The tasks completed, we walked down a dark, narrow hallway until we reached a solid oak door. Karl pushed it open with his shoulder and ushered us inside. It was a small, sparse room. Ten chairs, five along each wall, provided the only place to sit. A telephone and a radio occupied a table in one corner and a large, detailed map of the city filled the wall above it. I took a chair and settled in to wait.

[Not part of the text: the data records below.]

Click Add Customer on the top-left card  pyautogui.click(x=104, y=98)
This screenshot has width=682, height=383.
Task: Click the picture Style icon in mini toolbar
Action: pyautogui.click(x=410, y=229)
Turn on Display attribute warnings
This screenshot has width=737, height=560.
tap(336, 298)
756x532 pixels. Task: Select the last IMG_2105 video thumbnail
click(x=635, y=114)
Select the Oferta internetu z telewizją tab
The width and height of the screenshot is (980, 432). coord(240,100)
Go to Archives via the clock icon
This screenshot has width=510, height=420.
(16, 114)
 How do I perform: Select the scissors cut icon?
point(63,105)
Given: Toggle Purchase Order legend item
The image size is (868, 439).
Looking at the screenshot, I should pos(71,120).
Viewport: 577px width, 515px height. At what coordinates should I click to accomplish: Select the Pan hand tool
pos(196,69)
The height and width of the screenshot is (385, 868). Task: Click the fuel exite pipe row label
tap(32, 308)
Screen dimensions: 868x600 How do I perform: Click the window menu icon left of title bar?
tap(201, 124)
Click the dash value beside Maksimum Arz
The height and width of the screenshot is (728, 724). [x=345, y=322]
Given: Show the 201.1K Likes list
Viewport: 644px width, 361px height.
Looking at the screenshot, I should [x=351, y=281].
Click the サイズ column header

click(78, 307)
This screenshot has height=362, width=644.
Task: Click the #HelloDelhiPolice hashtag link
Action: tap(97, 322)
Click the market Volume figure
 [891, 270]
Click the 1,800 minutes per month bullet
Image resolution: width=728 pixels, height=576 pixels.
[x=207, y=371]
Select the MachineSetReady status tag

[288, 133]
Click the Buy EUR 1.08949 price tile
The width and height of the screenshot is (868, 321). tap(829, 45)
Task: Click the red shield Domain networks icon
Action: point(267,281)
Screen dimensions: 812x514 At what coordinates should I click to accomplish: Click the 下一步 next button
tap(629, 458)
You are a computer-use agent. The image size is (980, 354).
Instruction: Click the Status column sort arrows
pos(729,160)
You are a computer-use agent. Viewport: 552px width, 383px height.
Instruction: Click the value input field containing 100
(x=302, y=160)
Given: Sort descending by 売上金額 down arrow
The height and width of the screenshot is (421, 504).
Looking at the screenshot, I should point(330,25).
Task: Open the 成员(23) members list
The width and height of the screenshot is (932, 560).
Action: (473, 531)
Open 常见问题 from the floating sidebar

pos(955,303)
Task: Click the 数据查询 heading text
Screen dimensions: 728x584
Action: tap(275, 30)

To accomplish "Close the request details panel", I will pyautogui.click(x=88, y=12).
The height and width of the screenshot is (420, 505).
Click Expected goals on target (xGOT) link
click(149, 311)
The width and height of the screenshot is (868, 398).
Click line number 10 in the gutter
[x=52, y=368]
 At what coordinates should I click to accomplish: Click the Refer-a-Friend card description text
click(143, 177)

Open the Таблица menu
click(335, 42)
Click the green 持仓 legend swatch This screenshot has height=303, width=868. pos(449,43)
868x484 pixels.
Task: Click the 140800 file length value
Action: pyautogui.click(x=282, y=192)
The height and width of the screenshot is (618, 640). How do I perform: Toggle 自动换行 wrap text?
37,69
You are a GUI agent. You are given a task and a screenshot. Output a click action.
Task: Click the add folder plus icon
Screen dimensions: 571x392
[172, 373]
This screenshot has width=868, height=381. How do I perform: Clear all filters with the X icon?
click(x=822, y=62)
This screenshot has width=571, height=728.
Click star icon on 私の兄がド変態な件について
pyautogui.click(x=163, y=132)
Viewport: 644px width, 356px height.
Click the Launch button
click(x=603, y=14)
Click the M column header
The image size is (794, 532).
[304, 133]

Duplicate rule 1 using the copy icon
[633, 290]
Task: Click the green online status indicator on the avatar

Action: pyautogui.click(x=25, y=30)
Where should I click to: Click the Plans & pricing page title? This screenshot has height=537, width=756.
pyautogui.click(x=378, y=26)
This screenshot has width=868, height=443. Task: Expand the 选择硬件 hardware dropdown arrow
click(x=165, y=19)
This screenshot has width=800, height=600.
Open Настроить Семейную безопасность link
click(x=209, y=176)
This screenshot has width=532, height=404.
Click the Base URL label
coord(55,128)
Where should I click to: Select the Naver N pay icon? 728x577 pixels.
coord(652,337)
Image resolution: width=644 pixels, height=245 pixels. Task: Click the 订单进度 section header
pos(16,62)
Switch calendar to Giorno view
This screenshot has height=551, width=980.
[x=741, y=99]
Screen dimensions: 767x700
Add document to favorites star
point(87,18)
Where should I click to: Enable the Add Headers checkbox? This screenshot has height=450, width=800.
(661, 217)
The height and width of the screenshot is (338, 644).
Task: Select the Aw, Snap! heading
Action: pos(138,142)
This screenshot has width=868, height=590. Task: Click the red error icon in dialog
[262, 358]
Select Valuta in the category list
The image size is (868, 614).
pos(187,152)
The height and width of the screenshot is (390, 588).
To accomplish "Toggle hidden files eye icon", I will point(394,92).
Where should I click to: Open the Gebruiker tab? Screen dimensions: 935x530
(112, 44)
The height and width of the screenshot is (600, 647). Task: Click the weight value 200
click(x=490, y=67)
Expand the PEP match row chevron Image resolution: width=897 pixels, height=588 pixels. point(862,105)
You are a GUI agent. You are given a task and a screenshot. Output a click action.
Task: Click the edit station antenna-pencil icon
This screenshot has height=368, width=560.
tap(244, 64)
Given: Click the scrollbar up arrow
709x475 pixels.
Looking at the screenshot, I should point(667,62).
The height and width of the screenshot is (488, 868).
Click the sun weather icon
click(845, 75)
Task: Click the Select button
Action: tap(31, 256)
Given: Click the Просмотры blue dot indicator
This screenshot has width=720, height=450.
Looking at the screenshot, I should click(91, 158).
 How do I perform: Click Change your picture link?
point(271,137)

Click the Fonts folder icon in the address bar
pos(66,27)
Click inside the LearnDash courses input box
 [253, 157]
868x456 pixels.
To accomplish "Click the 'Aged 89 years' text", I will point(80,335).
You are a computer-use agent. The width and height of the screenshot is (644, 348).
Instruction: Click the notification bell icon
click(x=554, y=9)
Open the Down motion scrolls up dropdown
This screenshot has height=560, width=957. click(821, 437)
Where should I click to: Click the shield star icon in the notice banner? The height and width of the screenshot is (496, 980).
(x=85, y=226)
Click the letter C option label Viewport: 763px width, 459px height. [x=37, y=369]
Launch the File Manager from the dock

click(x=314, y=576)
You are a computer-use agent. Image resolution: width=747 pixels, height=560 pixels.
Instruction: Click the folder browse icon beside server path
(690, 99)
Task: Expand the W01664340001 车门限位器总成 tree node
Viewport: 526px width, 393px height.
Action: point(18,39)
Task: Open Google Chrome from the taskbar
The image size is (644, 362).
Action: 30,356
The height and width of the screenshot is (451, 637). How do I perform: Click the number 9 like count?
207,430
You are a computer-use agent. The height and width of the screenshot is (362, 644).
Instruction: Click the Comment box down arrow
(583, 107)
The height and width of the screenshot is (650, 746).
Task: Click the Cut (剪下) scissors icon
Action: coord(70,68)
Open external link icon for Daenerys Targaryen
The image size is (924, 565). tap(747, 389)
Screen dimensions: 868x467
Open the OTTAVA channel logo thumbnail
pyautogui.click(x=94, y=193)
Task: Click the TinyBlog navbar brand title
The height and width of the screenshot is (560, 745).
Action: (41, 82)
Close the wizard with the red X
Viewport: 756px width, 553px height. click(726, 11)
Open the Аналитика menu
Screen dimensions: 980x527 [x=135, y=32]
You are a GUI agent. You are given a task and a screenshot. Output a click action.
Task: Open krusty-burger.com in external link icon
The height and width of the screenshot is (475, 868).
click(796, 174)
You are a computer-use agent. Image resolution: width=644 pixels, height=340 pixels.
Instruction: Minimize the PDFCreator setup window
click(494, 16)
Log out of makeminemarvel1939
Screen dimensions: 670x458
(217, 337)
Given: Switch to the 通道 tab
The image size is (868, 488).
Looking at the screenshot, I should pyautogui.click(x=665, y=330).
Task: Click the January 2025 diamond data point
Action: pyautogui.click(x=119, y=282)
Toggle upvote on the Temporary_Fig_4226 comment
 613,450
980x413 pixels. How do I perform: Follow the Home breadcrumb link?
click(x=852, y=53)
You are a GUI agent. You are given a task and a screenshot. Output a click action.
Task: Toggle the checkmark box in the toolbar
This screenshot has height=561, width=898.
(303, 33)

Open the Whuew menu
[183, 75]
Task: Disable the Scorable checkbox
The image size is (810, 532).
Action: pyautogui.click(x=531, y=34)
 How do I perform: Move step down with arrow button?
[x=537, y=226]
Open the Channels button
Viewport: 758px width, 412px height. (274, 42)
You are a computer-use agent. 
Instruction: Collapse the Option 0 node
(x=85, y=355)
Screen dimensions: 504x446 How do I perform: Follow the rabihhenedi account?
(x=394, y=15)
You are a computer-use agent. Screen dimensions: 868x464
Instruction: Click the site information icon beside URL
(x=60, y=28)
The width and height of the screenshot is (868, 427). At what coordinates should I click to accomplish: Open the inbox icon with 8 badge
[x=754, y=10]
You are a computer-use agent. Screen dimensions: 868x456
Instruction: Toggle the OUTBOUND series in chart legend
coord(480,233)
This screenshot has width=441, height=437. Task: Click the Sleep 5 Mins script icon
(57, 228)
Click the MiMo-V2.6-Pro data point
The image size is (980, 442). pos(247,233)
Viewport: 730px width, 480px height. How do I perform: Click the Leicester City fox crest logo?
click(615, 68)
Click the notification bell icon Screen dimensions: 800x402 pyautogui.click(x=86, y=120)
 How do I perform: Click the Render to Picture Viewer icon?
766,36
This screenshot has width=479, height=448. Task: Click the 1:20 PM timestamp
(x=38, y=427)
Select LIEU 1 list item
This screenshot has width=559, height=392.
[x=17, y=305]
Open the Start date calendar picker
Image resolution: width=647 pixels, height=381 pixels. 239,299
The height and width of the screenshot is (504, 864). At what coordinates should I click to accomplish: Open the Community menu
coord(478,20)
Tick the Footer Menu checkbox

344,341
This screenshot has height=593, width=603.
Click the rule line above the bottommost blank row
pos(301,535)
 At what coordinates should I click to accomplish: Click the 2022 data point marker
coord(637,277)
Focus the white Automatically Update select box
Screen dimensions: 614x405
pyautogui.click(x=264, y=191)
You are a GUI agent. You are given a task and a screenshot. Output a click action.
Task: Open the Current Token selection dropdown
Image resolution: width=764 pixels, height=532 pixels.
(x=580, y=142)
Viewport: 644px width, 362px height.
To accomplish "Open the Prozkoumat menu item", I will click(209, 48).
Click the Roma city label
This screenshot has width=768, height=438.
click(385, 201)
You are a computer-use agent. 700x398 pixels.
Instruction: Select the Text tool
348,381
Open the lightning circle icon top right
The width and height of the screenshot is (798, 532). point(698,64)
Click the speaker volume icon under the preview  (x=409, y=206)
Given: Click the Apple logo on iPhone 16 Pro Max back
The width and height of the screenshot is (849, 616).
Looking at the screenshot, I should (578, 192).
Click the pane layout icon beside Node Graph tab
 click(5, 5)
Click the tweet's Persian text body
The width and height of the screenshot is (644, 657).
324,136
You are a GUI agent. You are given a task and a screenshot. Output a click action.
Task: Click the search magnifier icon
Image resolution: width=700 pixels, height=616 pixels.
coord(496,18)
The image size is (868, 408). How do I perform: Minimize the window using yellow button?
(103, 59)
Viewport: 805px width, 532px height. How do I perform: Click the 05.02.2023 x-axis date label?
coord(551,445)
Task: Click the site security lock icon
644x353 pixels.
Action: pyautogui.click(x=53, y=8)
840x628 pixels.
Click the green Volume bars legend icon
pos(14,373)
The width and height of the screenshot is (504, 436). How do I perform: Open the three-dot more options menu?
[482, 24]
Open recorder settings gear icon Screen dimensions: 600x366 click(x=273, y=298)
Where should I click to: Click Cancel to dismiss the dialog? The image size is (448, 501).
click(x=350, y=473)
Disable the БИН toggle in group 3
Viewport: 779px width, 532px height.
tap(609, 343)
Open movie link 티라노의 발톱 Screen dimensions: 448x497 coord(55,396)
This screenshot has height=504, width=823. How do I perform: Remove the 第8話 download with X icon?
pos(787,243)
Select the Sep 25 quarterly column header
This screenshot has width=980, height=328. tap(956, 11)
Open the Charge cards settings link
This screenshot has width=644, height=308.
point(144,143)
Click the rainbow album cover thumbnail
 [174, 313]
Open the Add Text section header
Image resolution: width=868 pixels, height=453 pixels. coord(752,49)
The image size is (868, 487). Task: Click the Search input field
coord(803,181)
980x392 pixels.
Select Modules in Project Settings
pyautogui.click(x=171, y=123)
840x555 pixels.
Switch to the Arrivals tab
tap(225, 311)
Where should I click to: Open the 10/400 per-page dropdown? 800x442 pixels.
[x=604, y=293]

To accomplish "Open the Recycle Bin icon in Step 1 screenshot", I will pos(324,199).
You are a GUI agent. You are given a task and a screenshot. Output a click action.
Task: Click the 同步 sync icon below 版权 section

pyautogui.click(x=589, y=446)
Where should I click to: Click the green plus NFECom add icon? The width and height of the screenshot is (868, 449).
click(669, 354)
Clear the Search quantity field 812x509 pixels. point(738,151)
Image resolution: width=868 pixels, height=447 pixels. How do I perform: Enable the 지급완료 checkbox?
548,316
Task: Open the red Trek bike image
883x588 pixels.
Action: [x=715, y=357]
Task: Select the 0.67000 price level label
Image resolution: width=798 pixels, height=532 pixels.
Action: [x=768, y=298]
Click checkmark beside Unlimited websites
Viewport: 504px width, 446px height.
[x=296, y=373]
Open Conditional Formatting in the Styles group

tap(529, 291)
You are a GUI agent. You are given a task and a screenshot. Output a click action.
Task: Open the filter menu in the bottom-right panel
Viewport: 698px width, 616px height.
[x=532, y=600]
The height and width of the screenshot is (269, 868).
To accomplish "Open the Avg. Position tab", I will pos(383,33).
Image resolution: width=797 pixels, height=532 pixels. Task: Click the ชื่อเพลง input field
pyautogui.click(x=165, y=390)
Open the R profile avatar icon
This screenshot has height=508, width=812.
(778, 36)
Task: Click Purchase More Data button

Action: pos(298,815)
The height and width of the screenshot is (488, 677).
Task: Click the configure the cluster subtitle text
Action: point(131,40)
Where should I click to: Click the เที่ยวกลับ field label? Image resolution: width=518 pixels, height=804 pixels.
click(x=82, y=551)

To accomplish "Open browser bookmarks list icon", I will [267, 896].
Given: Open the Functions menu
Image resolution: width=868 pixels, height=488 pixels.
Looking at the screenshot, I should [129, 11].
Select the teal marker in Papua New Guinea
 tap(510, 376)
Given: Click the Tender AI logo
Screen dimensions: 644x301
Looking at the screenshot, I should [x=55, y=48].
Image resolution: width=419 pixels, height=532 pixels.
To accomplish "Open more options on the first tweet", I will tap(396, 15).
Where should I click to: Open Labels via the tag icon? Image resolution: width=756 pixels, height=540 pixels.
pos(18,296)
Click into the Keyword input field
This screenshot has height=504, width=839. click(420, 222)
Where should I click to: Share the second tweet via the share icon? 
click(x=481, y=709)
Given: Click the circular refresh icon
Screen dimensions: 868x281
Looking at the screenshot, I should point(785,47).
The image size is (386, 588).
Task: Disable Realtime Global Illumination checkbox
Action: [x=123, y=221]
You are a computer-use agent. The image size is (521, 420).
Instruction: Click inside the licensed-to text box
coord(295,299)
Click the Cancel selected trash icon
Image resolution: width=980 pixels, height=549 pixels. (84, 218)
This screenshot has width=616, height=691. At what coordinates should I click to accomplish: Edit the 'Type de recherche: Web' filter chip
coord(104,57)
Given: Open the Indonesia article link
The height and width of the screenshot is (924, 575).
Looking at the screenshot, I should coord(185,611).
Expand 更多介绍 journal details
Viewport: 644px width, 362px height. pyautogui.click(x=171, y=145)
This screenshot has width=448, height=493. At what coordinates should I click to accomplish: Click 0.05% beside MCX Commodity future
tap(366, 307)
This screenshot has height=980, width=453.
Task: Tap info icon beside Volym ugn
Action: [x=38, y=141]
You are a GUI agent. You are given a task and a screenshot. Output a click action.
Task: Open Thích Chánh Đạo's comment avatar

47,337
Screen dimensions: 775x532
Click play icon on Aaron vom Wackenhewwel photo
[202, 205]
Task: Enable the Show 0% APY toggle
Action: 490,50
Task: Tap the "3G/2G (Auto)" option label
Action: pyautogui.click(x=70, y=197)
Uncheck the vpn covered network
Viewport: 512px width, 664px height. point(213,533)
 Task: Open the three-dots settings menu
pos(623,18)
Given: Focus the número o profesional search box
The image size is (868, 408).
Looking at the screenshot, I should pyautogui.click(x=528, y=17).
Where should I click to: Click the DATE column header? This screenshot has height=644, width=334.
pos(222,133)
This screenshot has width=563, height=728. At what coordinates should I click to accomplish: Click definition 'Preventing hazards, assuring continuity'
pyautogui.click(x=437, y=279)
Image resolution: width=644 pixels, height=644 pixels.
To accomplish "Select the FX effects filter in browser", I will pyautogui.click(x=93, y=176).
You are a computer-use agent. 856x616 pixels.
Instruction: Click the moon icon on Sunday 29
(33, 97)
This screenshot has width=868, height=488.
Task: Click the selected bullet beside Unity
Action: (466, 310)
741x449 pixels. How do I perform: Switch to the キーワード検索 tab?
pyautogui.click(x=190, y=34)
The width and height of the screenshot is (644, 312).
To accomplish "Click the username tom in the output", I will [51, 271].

An air raid is a singularly terrifying experience. You sit in near darkness and listen to the shriek of bombs and the thundering blasts of anti-aircraft guns. The building sways when a bomb lands nearby and dust floats down from the ceiling. As your mind envisions every form of fiery death that could happen, you try to think of something, anything, to keep you sane. You grab onto the first pleasant memory you can conjure up the way a drowning man grasps at a life jacket. Your heart pounds almost audibly in your chest as your breath comes in ragged gasps as if a tight band constricted your chest and kept your lungs from fully expanding. That’s an air raid.
Those around me took the raid in stride. When the flak batteries atop the Zoo Tower a few blocks away opened up, one of the Hitler Youth boys said “I guess they’ll teach the Tommies a thing or two.” Karl leaned his head back until it rested against the wall and closed his eyes. Frei smoked a cigarette. Baumann and Fischer played cards. The auxiliaries sat on the edge of their chairs, ready to spring into action with all the enthusiasm of youth.
“So how do you know if you get an assignment?” I asked.
“The phone rings,” Karl said without opening his eyes, “Or if the phone system goes down, they send a messenger by on a bicycle. He knows where to find us back here.”
The sound of aircraft engines penetrated the brick walls of our shelter. Frei looked up for a minute, a quizzical look on his face. After a moment he said “They aren’t dropping over the city center. Looks like Charlottenburg is going to get it tonight.”
Fischer grunted, “Too bad they didn’t drop it on Wedding. Might bump off a few kozis that way.”
I lost track of how much time we were in the shelter. It could have been thirty minutes, but it seemed like thirty hours. Finally the phone rang. Frei grabbed it and said “Fire station” by way of greeting. He scribbled something on a scrap of paper and hung up.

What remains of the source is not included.